• [Required work]: Swap "Click" for "Select" throughout the material below and repeat it with everything else unchanged. Leave out the pictures.

[Part of a data file]
○ ○ ○

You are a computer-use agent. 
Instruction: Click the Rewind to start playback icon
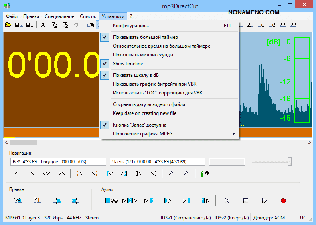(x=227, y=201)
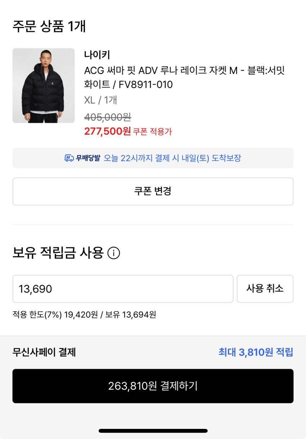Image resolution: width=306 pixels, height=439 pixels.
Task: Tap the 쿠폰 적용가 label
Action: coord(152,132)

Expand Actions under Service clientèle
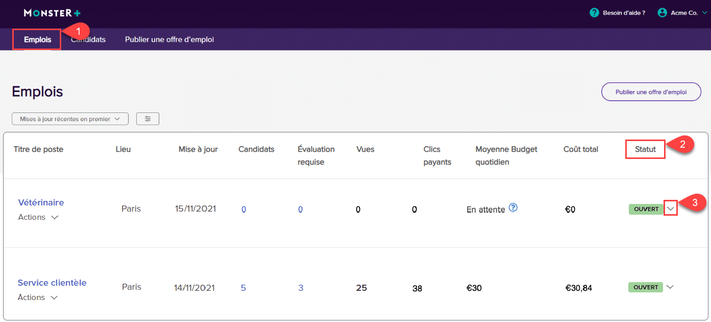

○ ○ ○

• [Task answer]:
You are a computer-use agent. 
Instruction: Select the Rewind to start playback icon
(x=227, y=201)
Image resolution: width=306 pixels, height=439 pixels.
Task: Tap the 쿠폰 적용가 label
Action: coord(152,132)

Expand Actions under Service clientèle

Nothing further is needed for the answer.